Status: During the session of the Government of Romania on 28 February 2024, the Government of Romania adopted the government emergency ordinance concerning credit administrators and credit purchasers (”GEO”).
The GEO will come into effect only after its publication in the Official Gazette of Romania.
Purpose: The GEO establishes a common framework and specific requirements for:
– both (i) credit purchasers which acquire creditor rights arising from a non-performing credit agreement issued by a credit institution located in the European Union, or (ii) those purchasing the non-performing credit agreement itself;
– and for credit administrators acting on behalf of a credit purchaser.
Furthermore, through this GEO, the Government of Romania transposed into Romanian legislation the Directive (EU) 2021/2167 of the European Parliament and of the Council of 24 November 2021 on credit servicers and credit purchasers, amending Directives 2008/48/EC and 2014/17/EU.

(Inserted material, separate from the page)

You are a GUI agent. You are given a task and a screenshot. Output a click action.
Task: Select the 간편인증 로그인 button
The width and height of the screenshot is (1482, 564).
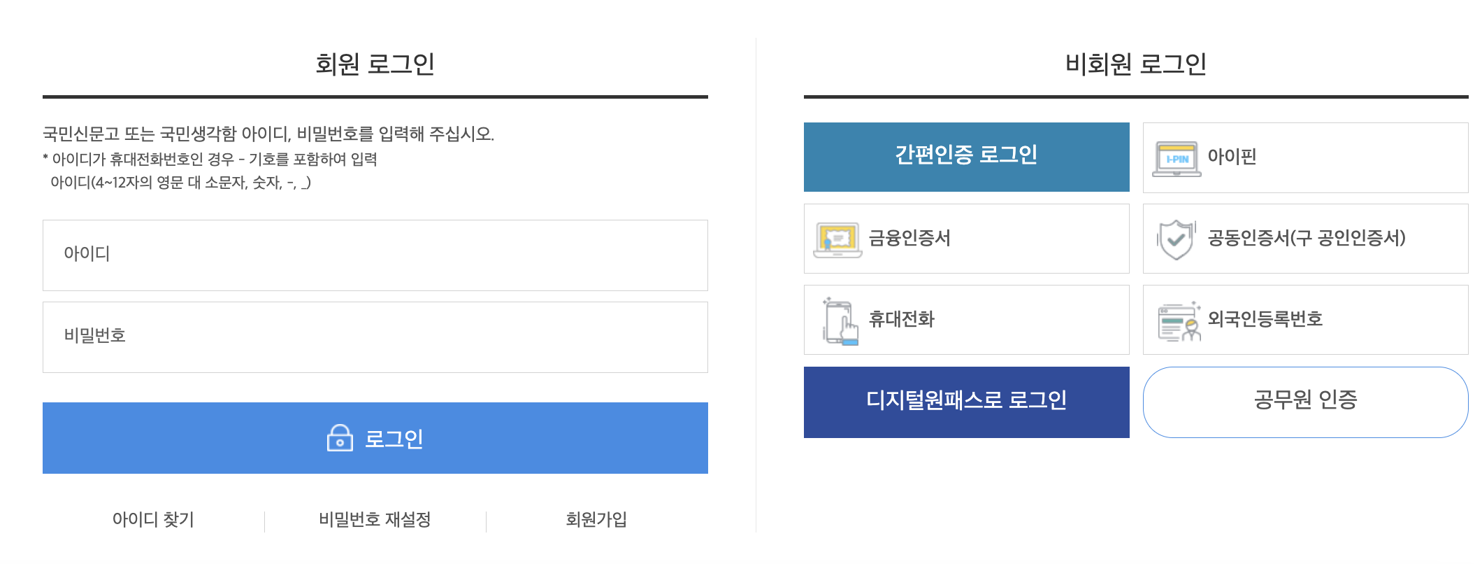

The main provisions of the GEO can be summarized as follows:
– the activity of Romanian credit administrators requires their prior authorization by the National Authority for Consumer Protection (”NACP”);
– the activity of credit administrators from other European Union member states in Romania is conditional upon their prior authorization in the member state of origin;
– the procedure for obtaining and renewing a license to operate as a credit administrator requires that members of the board of directors or administrative body of administrators have not committed crimes such as those against property, financial crimes, money laundering, fraud, or crimes against bodily integrity; moreover, administrators should not be involved in insolvency proceedings or should not have been declared bankrupt in the past, except where they have been rehabilitated according to their national legislation;
– credit purchasers and administrators must adhere to specific rules during their interactions with debtors, aimed at ensuring the proper information of debtors, protecting their privacy and preventing any harassing, unprofessional or bad-faith behavior;
– creditors are required to adopt policies and procedures that encourage viable restructuring solutions in cases of financial difficulty for debtors, before resorting to foreclosure, including:
• complete or partial loan refinancing;
• Modification of the loan agreement terms (e.g., extending the loan period, changing the type of loan, deferring payments or adjusting the interest rate);
• granting grace periods, reduced payments, currency conversions, partial debt forgiveness or debt consolidations.
– credit administrators must have appropriate procedures in order to combat money laundering and terrorism financing;
– the number and identity of authorized credit administrators will be made public by the NACP through its website.
These measures also aim to enhance consumer protection (i.e., the protection of debtors) in the context of non-performing credit agreements.